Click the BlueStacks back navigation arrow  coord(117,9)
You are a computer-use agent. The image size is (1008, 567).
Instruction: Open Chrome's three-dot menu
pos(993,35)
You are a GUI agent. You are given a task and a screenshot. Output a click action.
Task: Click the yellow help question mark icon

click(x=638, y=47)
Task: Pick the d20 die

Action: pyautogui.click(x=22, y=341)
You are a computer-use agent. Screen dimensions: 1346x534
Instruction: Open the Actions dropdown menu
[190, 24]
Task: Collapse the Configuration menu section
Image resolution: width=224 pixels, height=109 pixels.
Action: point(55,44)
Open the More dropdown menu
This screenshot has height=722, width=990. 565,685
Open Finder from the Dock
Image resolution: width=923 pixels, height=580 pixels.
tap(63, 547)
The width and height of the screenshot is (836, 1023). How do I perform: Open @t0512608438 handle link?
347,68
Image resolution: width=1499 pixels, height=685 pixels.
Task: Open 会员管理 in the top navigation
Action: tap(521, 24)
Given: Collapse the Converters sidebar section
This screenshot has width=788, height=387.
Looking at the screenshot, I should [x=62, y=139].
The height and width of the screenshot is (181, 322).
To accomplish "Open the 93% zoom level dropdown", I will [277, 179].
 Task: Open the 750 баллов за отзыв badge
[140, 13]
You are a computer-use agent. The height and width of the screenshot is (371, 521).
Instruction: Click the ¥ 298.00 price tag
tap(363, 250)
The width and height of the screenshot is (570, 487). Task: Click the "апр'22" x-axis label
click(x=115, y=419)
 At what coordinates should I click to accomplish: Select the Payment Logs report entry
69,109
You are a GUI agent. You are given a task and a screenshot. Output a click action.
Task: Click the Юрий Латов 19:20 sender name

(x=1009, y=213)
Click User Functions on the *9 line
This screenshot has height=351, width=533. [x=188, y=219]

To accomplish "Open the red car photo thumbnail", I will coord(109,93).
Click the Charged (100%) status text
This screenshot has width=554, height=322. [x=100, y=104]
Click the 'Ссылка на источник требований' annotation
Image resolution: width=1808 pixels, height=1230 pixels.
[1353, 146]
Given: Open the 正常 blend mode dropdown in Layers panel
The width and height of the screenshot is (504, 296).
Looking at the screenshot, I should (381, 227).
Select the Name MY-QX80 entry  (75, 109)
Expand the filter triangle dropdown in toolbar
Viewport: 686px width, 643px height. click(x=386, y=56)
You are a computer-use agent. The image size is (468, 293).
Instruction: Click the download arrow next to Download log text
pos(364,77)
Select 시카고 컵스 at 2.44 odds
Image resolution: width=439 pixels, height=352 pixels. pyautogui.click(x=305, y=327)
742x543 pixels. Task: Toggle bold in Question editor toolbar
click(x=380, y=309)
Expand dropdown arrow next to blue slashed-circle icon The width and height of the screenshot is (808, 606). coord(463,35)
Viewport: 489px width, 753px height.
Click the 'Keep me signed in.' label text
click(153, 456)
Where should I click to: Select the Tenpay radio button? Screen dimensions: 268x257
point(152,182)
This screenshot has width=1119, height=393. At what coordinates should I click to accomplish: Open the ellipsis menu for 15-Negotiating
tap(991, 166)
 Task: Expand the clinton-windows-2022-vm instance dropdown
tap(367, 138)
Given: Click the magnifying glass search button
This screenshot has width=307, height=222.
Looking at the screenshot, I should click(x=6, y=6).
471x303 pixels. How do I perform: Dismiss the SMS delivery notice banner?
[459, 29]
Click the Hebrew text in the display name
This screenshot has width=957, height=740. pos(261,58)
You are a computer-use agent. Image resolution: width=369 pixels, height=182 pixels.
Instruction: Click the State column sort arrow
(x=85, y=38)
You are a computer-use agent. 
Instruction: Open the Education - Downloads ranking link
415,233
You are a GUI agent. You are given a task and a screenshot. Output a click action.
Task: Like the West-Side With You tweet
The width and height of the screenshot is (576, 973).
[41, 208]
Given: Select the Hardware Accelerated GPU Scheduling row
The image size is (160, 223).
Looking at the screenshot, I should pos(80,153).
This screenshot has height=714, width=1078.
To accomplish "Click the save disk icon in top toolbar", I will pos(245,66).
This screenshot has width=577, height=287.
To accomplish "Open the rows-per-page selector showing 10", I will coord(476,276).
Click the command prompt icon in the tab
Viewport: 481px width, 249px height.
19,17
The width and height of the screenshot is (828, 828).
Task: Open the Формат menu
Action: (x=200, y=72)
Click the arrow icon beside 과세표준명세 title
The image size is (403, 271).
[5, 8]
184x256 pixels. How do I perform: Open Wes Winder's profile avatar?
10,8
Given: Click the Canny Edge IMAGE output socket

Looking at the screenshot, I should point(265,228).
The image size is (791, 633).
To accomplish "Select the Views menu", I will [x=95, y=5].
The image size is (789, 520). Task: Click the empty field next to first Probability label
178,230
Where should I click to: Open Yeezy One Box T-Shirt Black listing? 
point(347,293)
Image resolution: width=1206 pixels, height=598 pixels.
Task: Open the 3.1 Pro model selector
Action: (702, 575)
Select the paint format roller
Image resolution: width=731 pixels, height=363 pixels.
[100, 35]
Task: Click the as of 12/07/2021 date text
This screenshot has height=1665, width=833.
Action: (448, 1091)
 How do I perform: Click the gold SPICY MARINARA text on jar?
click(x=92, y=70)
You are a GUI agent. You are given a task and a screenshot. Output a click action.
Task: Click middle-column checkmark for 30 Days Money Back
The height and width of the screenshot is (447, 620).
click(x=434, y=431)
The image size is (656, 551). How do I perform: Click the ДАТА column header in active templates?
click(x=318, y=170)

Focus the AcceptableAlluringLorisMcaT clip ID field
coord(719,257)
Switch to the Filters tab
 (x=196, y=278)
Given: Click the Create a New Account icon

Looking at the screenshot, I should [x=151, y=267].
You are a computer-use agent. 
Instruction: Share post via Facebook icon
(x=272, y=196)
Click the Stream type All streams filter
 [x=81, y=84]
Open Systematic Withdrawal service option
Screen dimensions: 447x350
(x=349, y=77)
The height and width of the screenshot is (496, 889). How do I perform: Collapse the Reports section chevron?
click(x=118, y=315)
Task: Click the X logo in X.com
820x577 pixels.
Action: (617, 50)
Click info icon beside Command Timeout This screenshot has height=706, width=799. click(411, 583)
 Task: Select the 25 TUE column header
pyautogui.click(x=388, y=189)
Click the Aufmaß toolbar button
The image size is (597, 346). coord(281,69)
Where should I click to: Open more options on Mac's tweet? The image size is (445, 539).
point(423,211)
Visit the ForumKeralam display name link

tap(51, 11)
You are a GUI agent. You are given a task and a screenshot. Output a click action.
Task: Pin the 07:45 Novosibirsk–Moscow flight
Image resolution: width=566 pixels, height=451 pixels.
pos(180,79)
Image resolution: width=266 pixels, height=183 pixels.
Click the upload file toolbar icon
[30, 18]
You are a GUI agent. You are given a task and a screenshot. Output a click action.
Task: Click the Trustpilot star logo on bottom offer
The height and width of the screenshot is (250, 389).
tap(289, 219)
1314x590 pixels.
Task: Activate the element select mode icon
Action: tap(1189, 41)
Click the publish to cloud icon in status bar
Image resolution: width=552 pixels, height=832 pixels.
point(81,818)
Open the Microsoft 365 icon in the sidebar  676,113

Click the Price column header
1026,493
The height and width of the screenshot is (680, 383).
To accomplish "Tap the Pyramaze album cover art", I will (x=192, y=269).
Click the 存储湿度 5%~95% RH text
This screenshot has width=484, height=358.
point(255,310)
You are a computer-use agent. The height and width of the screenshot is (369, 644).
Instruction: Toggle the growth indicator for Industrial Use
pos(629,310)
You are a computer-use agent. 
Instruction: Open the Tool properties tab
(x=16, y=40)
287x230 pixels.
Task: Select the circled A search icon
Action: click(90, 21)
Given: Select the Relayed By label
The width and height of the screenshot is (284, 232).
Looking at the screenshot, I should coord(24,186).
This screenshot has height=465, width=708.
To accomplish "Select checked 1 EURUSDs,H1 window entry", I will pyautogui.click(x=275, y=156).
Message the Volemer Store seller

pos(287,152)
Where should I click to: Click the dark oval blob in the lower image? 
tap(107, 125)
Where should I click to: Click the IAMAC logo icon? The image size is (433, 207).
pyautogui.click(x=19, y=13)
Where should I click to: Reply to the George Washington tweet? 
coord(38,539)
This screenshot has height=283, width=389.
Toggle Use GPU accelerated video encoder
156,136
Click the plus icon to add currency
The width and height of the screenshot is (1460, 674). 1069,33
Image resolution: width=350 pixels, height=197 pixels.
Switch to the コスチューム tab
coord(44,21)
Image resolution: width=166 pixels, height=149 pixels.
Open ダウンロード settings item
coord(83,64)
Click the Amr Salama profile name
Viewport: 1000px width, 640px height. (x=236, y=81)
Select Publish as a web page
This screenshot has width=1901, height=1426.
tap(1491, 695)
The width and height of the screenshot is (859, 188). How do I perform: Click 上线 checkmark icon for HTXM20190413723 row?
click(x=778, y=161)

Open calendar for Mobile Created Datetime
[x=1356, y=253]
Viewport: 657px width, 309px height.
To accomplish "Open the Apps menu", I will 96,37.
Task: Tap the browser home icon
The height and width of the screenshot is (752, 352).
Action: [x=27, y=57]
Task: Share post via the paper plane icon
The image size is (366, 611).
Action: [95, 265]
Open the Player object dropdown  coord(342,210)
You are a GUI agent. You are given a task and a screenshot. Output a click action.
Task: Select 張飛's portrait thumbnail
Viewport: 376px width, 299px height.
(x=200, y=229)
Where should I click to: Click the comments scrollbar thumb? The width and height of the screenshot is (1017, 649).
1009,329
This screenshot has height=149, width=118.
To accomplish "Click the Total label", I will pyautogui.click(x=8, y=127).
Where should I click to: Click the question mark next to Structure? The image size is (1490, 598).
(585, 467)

------------------------------------------------

Rewrite the lines above as a numbered list, from the line containing "Select 시카고 컵스 at 2.44 odds" through the line containing "tap(367, 138)", both included, leaving out any blank lines.

WORKED SOLUTION
1. Select 시카고 컵스 at 2.44 odds
2. Image resolution: width=439 pixels, height=352 pixels. pyautogui.click(x=305, y=327)
3. 742x543 pixels. Task: Toggle bold in Question editor toolbar
4. click(x=380, y=309)
5. Expand dropdown arrow next to blue slashed-circle icon The width and height of the screenshot is (808, 606). coord(463,35)
6. Viewport: 489px width, 753px height.
7. Click the 'Keep me signed in.' label text
8. click(153, 456)
9. Where should I click to: Select the Tenpay radio button? Screen dimensions: 268x257
10. point(152,182)
11. This screenshot has width=1119, height=393. At what coordinates should I click to accomplish: Open the ellipsis menu for 15-Negotiating
12. tap(991, 166)
13.  Task: Expand the clinton-windows-2022-vm instance dropdown
14. tap(367, 138)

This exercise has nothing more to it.